La imagen quedó grabada en Mataderos. Santiago Briñone fue con vehemencia a disputar una pelota dividida con Guillermo Ferracuti en la mitad de la cancha y el árbitro Gabriel Gutiérrez no dudó: tarjeta roja directa a los 62 minutos. Una acción que cambió definitivamente el partido para San Martín y que ahora obliga a Alejandro Orfila a volver a mover las piezas. Mientras el plantel transita una nueva semana de entrenamientos, el entrenador ya empezó a llenar y borrar nombres en su libreta. La suspensión del mediocampista obliga al DT a tomar una decisión que podría modificar no solo un nombre, sino también el esquema con el que afrontará el duelo del domingo frente al homónimo “sanjuanino”.

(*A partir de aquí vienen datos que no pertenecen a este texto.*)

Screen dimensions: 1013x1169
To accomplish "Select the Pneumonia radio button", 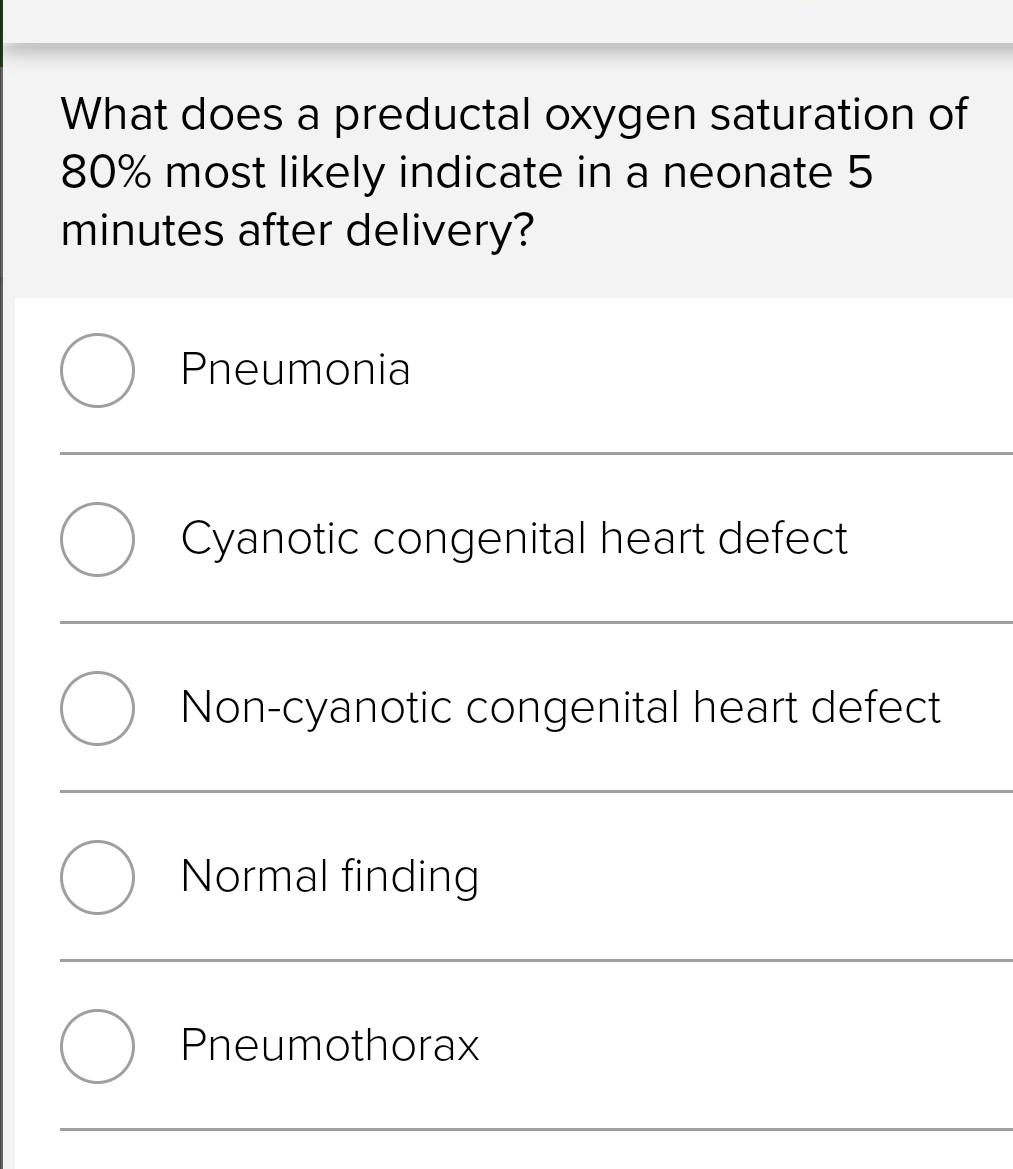I will tap(97, 370).
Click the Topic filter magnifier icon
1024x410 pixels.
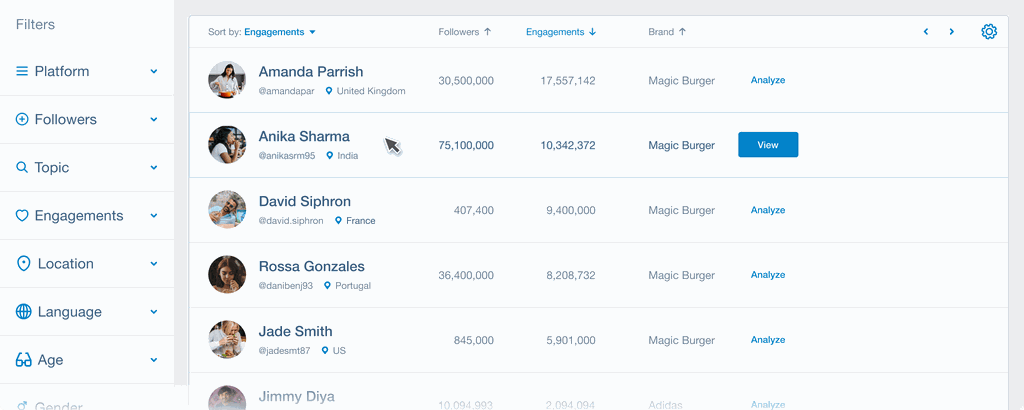[22, 168]
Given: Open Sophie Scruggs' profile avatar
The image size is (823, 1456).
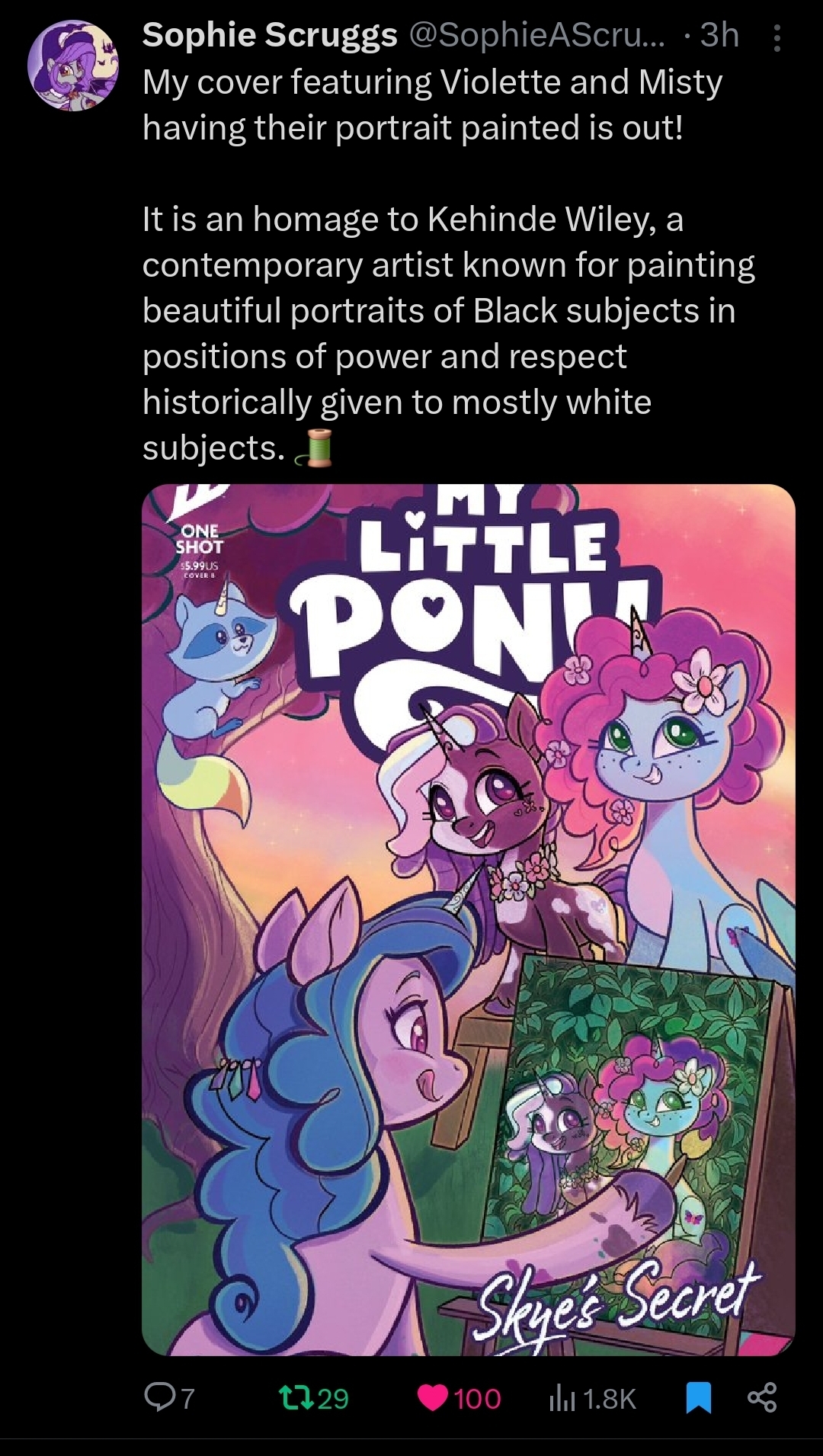Looking at the screenshot, I should point(73,66).
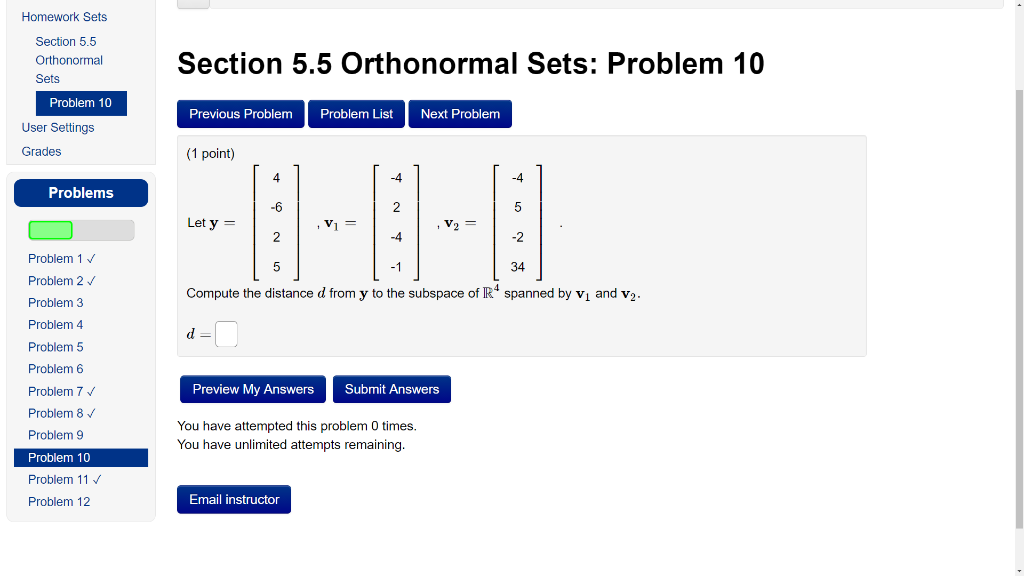Submit Answers for Problem 10
Viewport: 1024px width, 576px height.
click(x=391, y=389)
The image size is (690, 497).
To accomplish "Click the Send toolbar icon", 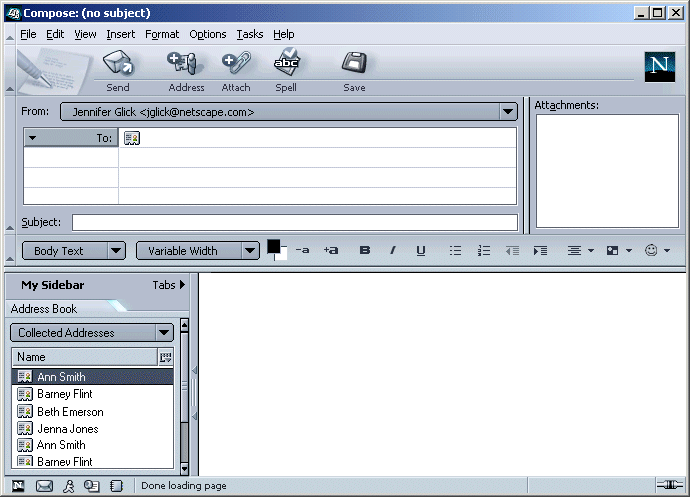I will (x=118, y=66).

Aunque todavía restan varias prácticas para confirmar el “11”, todo indica que el principal candidato a recuperar un lugar entre los titulares es Alan Cisnero. El volante fue, probablemente, uno de los futbolistas de mayor regularidad y rendimiento que mostró San Martín durante el primer tramo del torneo. Dinámico para romper líneas, intenso para presionar y con llegada al área rival, se había convertido en una pieza determinante hasta que un desgarro en el isquiotibial derecho, sufrido en el empate frente a Atlanta, interrumpió su gran momento futbolístico.
Su recuperación fue paulatina. Volvió a ser titular en el triunfo sobre Patronato, en Paraná, y desde entonces fue sumando minutos hasta volver a tener acción el domingo pasado frente a Nueva Chicago. Ingresó cuando el equipo ya jugaba con 10 futbolistas por la expulsión de Briñone e intentó aportar movilidad y presión ofensiva en un contexto adverso, con San Martín obligado a resistir y buscar el empate casi sin espacios.
¿Cambia el esquema?
Si finalmente Cisnero vuelve desde el arranque, Orfila tendría la posibilidad de modificar el dibujo táctico. Además, el entrenador recuperará a Diego Diellos, quien ya cumplió la fecha de suspensión por haber alcanzado las cinco tarjetas amarillas y volverá a estar a disposición. Ese panorama le abre un abanico mayor de alternativas.
El habitual 4-2-3-1 podría transformarse en un 4-3-3 con un mediocampo más dinámico o incluso en el 4-4-2 que ensayó durante buena parte del encuentro frente al “Gasolero”, con Álvaro Véliez acompañando a Diellos en ataque. Ese movimiento permitiría sumar un futbolista con mayor despliegue y llegada, sin resignar agresividad en la recuperación. A diferencia de Briñone, Cisnero ofrece más dinámica para romper líneas y mayor presencia en los últimos metros, una característica que podría modificar el funcionamiento del equipo.
Otras alternativas para reemplazar a Briñone
Sin embargo, la libreta del entrenador ofrece otras alternativas. Si decide mantener el doble “cinco”, los nombres que aparecen con mayor fuerza son Laureano Rodríguez y Milton Ríos, dos volantes de características más posicionales que podrían acompañar a Agustín Graneros en la contención.
Rodríguez ya cumplió la fecha de suspensión que lo dejó al margen del último partido, mientras que Ríos ingresó en varios encuentros para reforzar el equilibrio en los minutos finales. Ambos le garantizarían a Orfila sostener el esquema que utilizó desde su llegada, con dos mediocampistas de recuperación por delante de la defensa.
En un segundo escalón aparecen Nicolás Castro y Jorge Juárez. El primero se convirtió en una de las piezas de recambio preferidas por Orfila y suele ofrecer cambio de ritmo y llegada al área. De hecho, fue quien sacó el remate que terminó derivando en el empate transitorio de Mauro Verón frente a Temperley en La Ciudadela. Juárez, en cambio, aporta experiencia y versatilidad: puede desempeñarse como volante interno o incluso retroceder al lateral derecho si el partido lo requiere.
Mucho más atrás corre Matías García. El volante volvió a integrar la convocatoria frente al “Gasolero” luego de superar un desgarro en el aductor izquierdo y solo disputó 12 minutos desde su regreso. Si bien continúa recuperando ritmo futbolístico, hoy parece tener menos posibilidades de meterse entre los “11”.
Todavía quedan varios ensayos antes del partido del domingo. Como acostumbra, Orfila probará sociedades, moverá nombres y evaluará variantes hasta último momento. Pero mientras la libreta del DT sigue abierta, hay un nombre que comienza a imponerse sobre el resto. Ese parece ser el de Cisnero, el volante que supo convertirse en una de las figuras del equipo antes de la lesión y que ahora podría recibir la oportunidad de volver a ser protagonista justo cuando San Martín más necesita una reacción.